No such universal call to united effort had before sounded over the land for ages. It was the sword of the king and the authority of Samuel the prophet of the Lord, and the call was honored from Dan to Beersheba. The messengers from the besieged city were hurried back with the cheering reply from the gathering army, “To-morrow by that time the sun be hot ye shall have help,” 1 Sam. 11:9.
JABESH-GILEAD.
7. Jabesh-gilead is not certainly identified, but it was not far off from a valley known as Wady Jabes, or Yabes, about twenty miles southeast of the Sea of Galilee, in the land of Gilead.
Bezek, where the hosts gathered before they started to cross the Jordan, was some plain near the Jordan not yet identified.
8. Three hundred and thirty thousand of Israel gathered themselves together in three bands and hastily crossed the Jordan in the night, and before the heat of day they had slain and routed the Ammonites in the greatest battle that had been known in Canaan for several centuries.

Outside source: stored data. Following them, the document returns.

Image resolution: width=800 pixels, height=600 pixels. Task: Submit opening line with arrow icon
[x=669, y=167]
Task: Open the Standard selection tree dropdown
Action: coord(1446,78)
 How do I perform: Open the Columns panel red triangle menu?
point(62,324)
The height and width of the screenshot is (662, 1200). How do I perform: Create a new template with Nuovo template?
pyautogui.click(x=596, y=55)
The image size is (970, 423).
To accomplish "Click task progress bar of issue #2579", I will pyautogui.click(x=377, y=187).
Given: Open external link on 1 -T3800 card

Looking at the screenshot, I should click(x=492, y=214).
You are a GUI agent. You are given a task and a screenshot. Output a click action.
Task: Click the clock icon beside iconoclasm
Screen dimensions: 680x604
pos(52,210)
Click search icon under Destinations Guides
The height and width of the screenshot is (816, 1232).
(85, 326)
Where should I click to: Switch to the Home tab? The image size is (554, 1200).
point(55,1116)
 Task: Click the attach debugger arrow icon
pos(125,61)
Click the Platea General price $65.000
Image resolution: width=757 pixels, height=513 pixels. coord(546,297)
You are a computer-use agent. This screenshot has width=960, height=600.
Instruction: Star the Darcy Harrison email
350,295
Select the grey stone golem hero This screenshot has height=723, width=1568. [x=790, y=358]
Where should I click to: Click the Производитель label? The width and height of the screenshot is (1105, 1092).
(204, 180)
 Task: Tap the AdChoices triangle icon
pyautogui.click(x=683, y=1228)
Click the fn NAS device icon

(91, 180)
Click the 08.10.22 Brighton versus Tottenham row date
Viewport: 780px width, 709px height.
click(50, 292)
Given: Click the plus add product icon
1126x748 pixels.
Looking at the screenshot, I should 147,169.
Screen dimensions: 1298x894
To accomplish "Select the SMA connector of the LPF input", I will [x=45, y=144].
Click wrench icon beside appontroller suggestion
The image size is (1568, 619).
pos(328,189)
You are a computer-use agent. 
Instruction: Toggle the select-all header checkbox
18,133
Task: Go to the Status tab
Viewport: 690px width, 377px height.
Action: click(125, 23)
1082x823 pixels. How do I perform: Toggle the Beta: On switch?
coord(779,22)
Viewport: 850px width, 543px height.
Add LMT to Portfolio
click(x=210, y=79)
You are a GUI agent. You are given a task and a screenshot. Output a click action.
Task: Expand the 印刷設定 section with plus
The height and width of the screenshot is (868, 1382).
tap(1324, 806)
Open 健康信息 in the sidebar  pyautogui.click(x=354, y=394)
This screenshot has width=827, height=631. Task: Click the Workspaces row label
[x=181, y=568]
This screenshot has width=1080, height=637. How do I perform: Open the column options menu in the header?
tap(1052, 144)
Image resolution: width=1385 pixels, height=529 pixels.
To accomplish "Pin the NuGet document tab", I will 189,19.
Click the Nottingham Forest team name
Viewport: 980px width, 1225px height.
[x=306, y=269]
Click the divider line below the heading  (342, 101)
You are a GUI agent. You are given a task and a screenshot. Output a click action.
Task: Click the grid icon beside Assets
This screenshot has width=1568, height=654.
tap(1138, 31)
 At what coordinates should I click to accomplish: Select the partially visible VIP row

So great was the reaction from the long-continued indifference to united effort, and especially to the publicly expressed lack of confidence in Saul, that, in keeping with their rude manners, they demandedthe immediate execution of those who had spoken against the king.
9. But Samuel turned this feeling into another channel. He summoned a great gathering similar to the one called by Joshua 300 years before at Shechem, but at this time the assembly was at Gilgal. Here they renewed their promises to God and to the king. This was the Gilgal which was upon the plains of Jericho, and of which we have already spoken.
10. Saul now became king in its fullest sense. His first act was to appoint a standing army of 3,000. By an ill-timed attack upon an outpost of the Philistines the anger of that entire nation was aroused at a time when the Israelites were unprepared to meet them. Samuel was called upon for advice and service, but Saul’s impatience and disobedience to the directions of the prophet discouraged Samuel so greatly that he withdrew from Saul. Jonathan by a stratagem executed in the night, 1 Sam. 14, created a panic in the Philistine army, and the Israelites, gathering together from various hiding-places to which they had fled in their fear, joined in pursuit, until the Philistines were driven back to their own country, which was upon the southwest coast of Palestine about forty miles distant.
But the repeated instances of disobedience, coupled with deception, on the part of Saul led Samuel to withdraw from the king entirely and for ever, andby divine appointment he anointed David, in private, to be successor to Saul. David’s appointment was suspected, and it aroused the bitter jealousy of the king, which was shown by his continued pursuit and persecution of David, until the great and final battle of Saul’s reign, which took place on the plain of Jezreel, against the Philistines, about B. C. 1056.